La Commissaria Straordinaria Daniela Lo Cascio di concerto con l’assessore regionale allo Spettacolo, Manlio Messina, sono riusciti a tamponare la situazione per chiudere la programmazione per l’anno 2019 in corso, garantendo il ripristino di erogazione dei fondi regionali. Il Massimo, i lavoratori ed i catanesi possono tirare un sospiro di sollievo. Momentaneo. Si momentaneo e transitorio. In attesa di vedere chi sarà nominato Direttore Artistico e chi Sovrintendente. Da queste due nomine, quando ci saranno, si potrà capire se la politica considera ancora la cultura un suo terreno di caccia da cui trarre prebende, ed in questo caso il Massimo rischia di diventare “minimo”, oppure apparirà all’orizzonte la speranza di un futuro serio in grado di poter fare programmazione (anche per l’imminente anno 2020) di ampio respiro e di alto prestigio culturale, come il Teatro della patria del Bellini merita.

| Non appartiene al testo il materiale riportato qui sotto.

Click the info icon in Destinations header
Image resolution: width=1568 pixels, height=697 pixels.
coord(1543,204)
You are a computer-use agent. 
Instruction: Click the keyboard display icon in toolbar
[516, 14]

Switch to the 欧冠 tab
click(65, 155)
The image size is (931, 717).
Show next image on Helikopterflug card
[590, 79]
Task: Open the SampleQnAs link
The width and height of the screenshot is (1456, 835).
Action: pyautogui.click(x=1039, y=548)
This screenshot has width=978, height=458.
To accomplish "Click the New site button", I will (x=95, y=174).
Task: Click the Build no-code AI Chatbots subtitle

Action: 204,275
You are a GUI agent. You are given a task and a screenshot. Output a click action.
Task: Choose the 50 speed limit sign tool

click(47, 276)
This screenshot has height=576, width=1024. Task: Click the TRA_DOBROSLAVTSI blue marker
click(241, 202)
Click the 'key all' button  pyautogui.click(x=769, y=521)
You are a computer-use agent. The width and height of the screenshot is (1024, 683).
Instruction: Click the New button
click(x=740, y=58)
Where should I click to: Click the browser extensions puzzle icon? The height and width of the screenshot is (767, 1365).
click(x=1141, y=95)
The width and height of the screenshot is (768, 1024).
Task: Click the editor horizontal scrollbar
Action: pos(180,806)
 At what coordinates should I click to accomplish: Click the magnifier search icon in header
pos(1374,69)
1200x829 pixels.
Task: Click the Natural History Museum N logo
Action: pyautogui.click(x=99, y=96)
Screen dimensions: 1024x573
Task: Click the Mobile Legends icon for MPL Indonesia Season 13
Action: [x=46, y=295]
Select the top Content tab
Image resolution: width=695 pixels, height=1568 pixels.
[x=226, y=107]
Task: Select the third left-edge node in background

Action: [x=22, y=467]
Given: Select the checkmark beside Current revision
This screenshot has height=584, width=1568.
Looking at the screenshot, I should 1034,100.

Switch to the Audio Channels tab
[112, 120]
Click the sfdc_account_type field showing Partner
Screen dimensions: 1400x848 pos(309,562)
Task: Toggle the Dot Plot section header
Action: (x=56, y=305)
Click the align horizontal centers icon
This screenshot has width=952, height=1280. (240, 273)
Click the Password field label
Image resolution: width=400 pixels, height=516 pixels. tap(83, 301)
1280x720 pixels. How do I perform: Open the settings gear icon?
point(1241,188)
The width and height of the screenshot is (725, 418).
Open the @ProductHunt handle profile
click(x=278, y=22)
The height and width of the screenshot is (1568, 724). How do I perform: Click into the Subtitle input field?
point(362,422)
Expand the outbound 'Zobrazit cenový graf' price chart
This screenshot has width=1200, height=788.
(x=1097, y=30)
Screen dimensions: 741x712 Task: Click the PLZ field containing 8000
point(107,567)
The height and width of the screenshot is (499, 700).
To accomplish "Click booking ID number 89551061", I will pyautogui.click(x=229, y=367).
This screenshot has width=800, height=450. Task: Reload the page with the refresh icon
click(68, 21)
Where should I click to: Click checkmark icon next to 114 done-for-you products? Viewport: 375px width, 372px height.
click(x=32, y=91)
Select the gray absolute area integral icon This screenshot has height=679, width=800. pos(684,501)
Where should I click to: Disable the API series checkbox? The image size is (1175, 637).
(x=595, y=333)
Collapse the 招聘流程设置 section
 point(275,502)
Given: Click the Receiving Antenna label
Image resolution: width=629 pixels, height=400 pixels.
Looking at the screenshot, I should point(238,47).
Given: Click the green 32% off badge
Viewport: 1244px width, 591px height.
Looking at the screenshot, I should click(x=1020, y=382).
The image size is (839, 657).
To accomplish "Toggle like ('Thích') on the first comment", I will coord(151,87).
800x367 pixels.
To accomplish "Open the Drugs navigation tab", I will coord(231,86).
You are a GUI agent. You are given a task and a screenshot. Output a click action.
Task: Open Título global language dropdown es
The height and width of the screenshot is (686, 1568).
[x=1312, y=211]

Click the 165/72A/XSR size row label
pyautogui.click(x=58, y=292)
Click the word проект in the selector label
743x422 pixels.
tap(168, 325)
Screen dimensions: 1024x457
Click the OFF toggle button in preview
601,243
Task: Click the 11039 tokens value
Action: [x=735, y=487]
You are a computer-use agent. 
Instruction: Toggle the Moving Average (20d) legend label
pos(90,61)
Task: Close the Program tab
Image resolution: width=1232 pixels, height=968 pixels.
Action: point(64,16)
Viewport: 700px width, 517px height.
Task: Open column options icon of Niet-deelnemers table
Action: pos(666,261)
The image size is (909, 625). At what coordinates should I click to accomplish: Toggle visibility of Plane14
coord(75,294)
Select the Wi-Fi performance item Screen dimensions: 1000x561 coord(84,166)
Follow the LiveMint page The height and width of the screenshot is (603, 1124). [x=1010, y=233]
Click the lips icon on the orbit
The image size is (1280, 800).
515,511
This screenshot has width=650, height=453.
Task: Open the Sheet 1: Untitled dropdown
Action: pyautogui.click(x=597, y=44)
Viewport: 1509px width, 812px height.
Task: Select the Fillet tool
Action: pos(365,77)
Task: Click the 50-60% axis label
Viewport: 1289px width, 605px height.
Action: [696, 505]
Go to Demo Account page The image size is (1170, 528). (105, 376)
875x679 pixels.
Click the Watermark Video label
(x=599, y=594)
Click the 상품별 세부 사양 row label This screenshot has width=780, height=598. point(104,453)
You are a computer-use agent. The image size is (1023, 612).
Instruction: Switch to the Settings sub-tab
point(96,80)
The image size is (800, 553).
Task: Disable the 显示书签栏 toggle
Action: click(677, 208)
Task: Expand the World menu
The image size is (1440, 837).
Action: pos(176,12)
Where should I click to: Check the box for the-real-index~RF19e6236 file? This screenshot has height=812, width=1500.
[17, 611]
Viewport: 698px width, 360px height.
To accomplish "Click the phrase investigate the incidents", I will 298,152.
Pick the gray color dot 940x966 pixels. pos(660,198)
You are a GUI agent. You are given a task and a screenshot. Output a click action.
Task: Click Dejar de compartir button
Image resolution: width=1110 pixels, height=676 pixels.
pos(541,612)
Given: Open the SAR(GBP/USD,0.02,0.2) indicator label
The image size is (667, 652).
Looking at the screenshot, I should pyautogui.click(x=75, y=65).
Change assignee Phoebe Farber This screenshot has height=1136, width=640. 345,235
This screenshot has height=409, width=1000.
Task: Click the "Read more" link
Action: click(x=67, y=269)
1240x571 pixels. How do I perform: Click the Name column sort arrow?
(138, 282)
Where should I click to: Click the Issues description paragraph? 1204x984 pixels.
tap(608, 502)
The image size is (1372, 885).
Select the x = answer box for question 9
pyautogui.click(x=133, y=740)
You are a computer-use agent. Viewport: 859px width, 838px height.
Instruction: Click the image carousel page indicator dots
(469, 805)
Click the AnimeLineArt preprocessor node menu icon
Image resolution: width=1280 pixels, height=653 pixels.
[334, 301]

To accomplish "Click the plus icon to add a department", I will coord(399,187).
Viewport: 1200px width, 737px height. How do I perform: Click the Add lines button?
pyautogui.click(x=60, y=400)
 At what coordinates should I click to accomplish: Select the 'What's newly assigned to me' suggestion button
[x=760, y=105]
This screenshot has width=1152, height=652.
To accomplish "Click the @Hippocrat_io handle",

In quest’ultimo, sperabile caso, vorrà dire che la politica finalmente avrà mollato la presa sulla Cultura, lasciando che essa spieghi liberamente le vele nel mare dell’arte e che diventi volano di sviluppo artistico, culturale e, perché no, anche economico, considerando l’indotto che l’attrattiva culturale, in senso lato,  riesce sempre a generare.

Speriamo che siano rose… e che ne crescano una grande siepe. Possibilmente con poche spine. È chiedere troppo per la “nostra” Catania?